Sans elle, le repas devient une suite de gestes prudents et de petits risques qui rendent le moment légèrement inconfortable. Les écoles hôtelières ne la traitent donc pas à la légère. Le pliage de serviette y est considéré comme une compétence et s’apprend au même titre que le dressage du fromage ou le pelage d’un fruit. Sérieusement. L’exercice est chronométré et chaque pli compte. La lenteur coûte des points, chaque approximation aussi.
Les repas d’affaires préfèrent les modèles en coton damassé, sobres et classiques, mais hors cadre formel, ce carré de tissu peut se permettre toutes sortes de figures. Sapin de Noël, nœud papillon, trèfle à quatre feuilles ou lapin de Pâques…
« Nos tutoriels sur YouTube sont nos vidéos qui fonctionnent le mieux », confirme Margaux Parmentier, chargée de communication chez Garnier Thiebaut, spécialiste de linge de maison. Plus d’une dizaine d’ouvrages se sont aussi emparés du sujet. En effet, pendant que les plats se font désirer, les hôtes regardent la table?: la serviette participe à cette première impression. Unie, à carreaux, assortie ou dépareillée, elle revient aussi brodée, façon trousseau, ou ornée de motifs stylisés réalisés par des artisans d’art pour les marques Anut Cairo ou Œuvres sensibles de Sarah Espeute.
La serviette de table ne se contente pas d’éviter le pire, elle doit aussi être belle.

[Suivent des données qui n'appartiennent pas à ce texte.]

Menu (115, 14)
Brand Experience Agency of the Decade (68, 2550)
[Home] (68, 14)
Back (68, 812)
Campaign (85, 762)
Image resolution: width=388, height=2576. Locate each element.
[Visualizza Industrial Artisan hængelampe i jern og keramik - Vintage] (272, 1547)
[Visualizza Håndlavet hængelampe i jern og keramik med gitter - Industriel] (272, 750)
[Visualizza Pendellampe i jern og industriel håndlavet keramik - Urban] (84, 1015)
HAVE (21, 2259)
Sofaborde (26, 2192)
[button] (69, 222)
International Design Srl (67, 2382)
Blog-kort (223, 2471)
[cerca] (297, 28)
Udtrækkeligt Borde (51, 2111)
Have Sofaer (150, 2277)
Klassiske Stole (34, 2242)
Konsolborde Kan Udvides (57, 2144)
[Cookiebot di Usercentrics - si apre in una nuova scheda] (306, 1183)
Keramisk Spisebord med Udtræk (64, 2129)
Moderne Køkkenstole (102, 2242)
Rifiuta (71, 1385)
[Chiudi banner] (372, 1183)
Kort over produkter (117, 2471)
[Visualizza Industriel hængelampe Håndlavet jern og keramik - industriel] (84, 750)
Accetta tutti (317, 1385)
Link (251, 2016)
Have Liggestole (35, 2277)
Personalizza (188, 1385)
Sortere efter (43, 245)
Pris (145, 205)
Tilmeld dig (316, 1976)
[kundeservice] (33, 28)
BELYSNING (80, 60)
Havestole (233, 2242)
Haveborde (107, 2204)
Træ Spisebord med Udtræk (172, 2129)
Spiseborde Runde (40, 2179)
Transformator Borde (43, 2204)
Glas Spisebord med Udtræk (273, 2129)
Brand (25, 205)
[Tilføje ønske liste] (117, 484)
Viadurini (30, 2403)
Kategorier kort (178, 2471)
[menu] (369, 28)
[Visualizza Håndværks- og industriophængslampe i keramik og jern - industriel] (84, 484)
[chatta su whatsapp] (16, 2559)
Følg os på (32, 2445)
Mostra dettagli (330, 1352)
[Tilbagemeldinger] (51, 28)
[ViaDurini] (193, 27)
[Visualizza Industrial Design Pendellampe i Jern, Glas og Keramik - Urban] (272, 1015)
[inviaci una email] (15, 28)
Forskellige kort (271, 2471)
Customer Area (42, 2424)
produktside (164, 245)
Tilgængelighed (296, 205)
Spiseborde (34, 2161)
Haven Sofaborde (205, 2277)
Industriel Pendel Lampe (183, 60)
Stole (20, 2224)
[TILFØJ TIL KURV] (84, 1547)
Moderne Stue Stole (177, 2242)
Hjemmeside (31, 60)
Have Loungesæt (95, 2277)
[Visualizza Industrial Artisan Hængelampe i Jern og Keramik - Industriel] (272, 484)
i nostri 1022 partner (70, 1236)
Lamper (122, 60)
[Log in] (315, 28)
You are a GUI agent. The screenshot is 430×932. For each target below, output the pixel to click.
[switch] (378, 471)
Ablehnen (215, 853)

Les restaurateurs l’ont bien compris. « Aujourd’hui, la table se photographie autant qu’elle se déguste, poursuit Margaux Parmentier. D’où cette volonté de serviettes personnalisées, identifiables, parfois tissées au nom du lieu. » Encore faut-il savoir s’en servir.
La déplier en rectangle et la poser sur ses genoux jusqu’à la fin du repas, la laisser sur le siège, pour signaler que la place est réservée si l’on s’absente. Et ne la laisser reprendre sa place sur la table qu’à la fin du repas, légèrement froissée, à gauche de l’assiette. Dans quelques rares brasseries, comme Le Petit Saint-Benoît, à Paris, elle peut aussi rejoindre l’un des 99 casiers numérotés réservés aux habitués.